Wednesday, May 27, 2009
Here's a fun new game for everyone to play. You know how you go to a party, you've had your fun, and you're ready to leave? You start making the rounds of goodbyes, which are inevitably treacherous. "What? You're leaving? Don't leave!" or "Wait, no, you have to just stay until some very exciting and extraordinary event happens," or "Ok, but let me drunkenly hug you and profess my undying love and eternal devotion to our friendship that began when we met earlier tonight and discovered our mutual obsession with Lost." It's awful. Once you've waded through the murky swamp of saying goodbye to other guests, you finally have to say goodbye to the hosts. Think level 8 of Super Mario Brothers (the original, puh-lease) when Mario finally makes his way through the flying fish, the labyrinth, the flame throwing monkey, and finally comes face to face with Bowser. The hosts never want you to leave. I think they're afraid that your departure will start a trickle effect, and soon their party will be empty and lame. And to be honest, it probably will be once you leave. You're kind of a big deal.
Anyway, by the time you actually get OUT of there, it's 45 minutes past the time when you originally wanted to leave.

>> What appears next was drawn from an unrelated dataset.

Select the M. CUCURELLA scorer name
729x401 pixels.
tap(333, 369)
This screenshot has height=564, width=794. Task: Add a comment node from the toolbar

And I find that annoying. So, for the past year or so, I've adopted a new MO. I just leave. I don't say goodbye to anyone, I don't make eye contact on the way out the door. I just wait for the moment when I can stealthily sneak out the door, and I bolt. I know this sounds easy, but trust me--it takes a certain level of planning and skill. I feel a little bit like James Bond. So, as a public service, I've decided to provide all of you with the skills you'll need to make your great escape.
1. You need to pay attention to your instinct. Once you feel like you no longer want to be there, don't wait. Start your escape plan immediately. You have approximately 30 minutes from this initial spark to make your move.
2. It is VERY important that no one senses that you are about to leave. Up until the very second that you fly out of there, you need to make lively conversation, laugh, continue eating the food, etc. In fact, you should even make plans with someone for later in the party. Like, "Oh my gosh, wait until Jane gets wasted, I'll show you the funniest thing that she does!" Magicians call this misdirection.
3. While you're misdirecting the other guests, you need to prep for your departure. If you have a coat somewhere, this can be tricky. If you've come with someone, you need to decide if they are coming with you or if you're just going to chalk them up to a party casualty. Planning is essential.
4. Pretending to be drunk can also work. Some of us have a tendency to wander off when intoxicated, thereby ensuring that at least initially, no one will notice your absence. They'll just assume you've wandered.
5. Once you're ready to go...just GO. Don't wait. Make a quick, direct, clear line for the exit. Do not make eye contact with other guests. Do not appear suspicious. Just go.
6. If someone catches you, chances are, you're screwed. However, with careful planning, not all is lost. Have a repertoire of excuses ready. Do not pause when spitting one of these out. It can NOT be lame. Don't say that you're tired or that you have to work early. No one cares. If you're busted and you're going to lie, at least make it creative and a good one. Something involving an explosion or an epidemic might be good. You can also simply state that you're running to your car for something or that you're looking for someone else. Do not back down and return to the party.
7. Chances are, no one will really notice that you've left. This is why I do this. If you say goodbye to everyone, then you've made quite the spectacle. This way, the party goes on flawlessly. You're really doing everyone a favor. The next day, make sure to have it known what a great time you had.
Try it. Don't mess it up. And let me know how it goes. Most importantly, don't be offended if at your next party I'm suddenly missing. It is not a reflection on you, your party, or anything other than my short attention span.